1. In de winter
draag ik meestal
een warme jas en
een sjaal. Ik vind het leuk als het sneeuwt en koud is buiten.
2. De zomer is mijn favoriete seizoen. De zon schijnt en ik zwem graag in het zwembad.
3. In de lente groeien de bloemen snel. Ik fiets vaak in het park.
4. Ik speel vaak in de tuin en ik geniet van de zon in de zomer.
Ik eet dan graag een ijsje.
5. Het regent vaak in de herfst en de wind waait hard.
Ik draag mijn laarzen en jas, want het is vaak regenachtig.
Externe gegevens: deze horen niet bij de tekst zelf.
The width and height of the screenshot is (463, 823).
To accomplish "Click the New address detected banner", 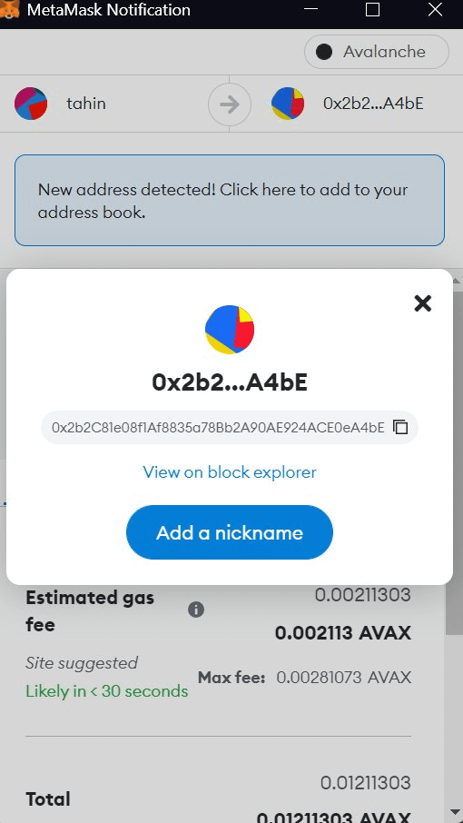I will [230, 200].
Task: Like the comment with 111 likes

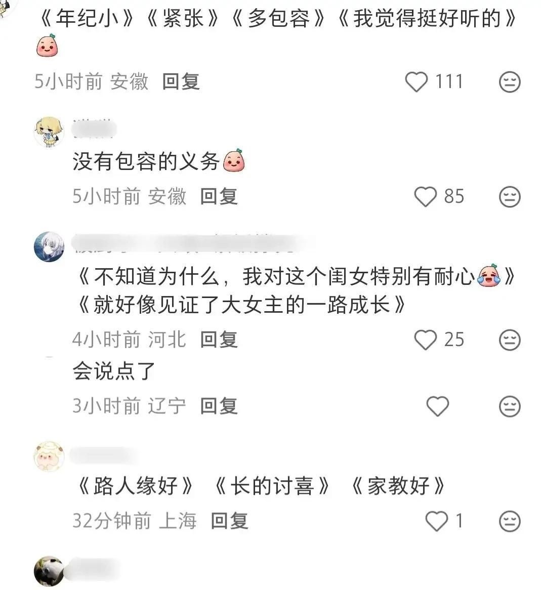Action: pos(416,81)
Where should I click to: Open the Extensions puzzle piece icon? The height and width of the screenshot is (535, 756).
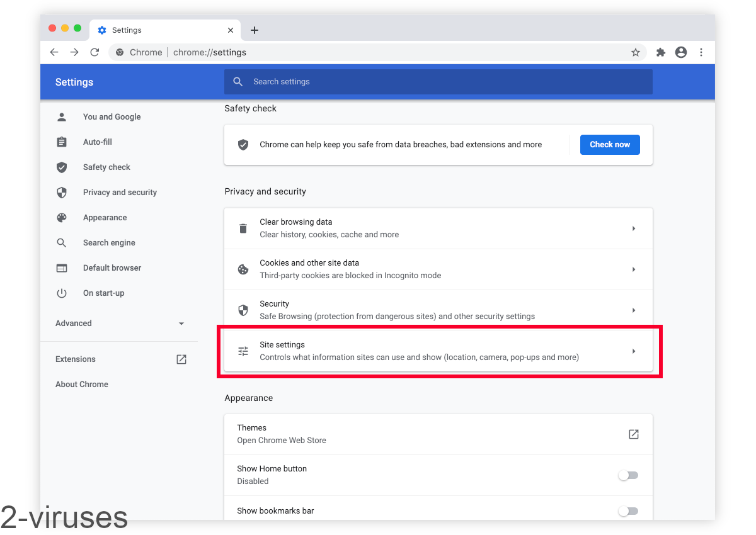[x=660, y=52]
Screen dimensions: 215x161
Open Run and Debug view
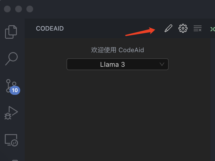click(x=11, y=113)
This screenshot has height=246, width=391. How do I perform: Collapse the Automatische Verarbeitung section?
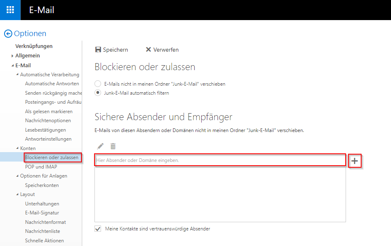click(17, 75)
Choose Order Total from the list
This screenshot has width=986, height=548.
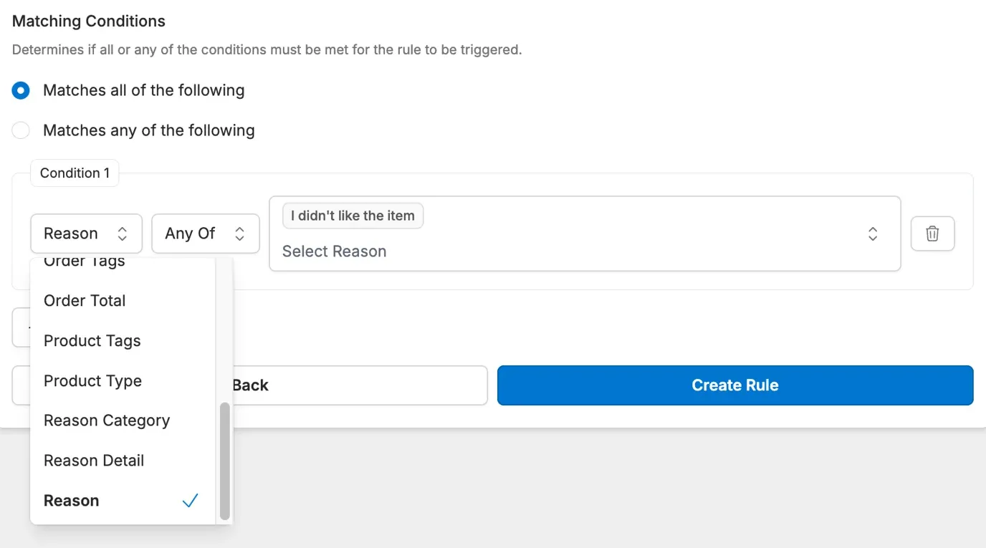pyautogui.click(x=84, y=300)
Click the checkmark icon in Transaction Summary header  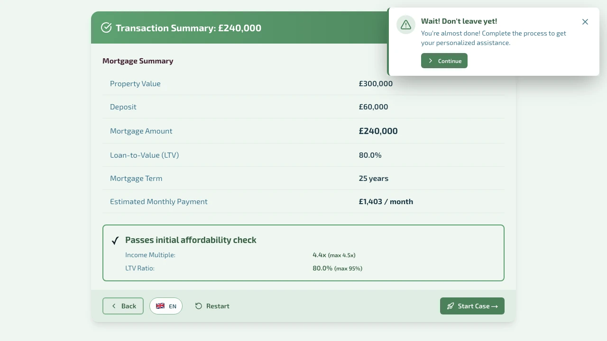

6. Als het sneeuwt in de winter, maak ik een sneeuwpop en gooi ik sneeuwballen naar mijn vrienden.
7. In de herfst vallen de bladeren van de bomen.
Ik zoek graag paddenstoelen in het bos.
8. Op een zonnige dag in de zomer, fiets ik door het park of pluk ik bloemen in de tuin.
9. Het weer is warm en droog.
10. Als er een storm of bliksem is, blijf ik liever binnen.
Ik drink warme chocolademelk en lees een boek.
11. In de winter vriest het soms hard. Dan maak ik warme soep om op te warmen.
12. Vandaag is het mistig en bewolkt. Ik kan de zon niet zien.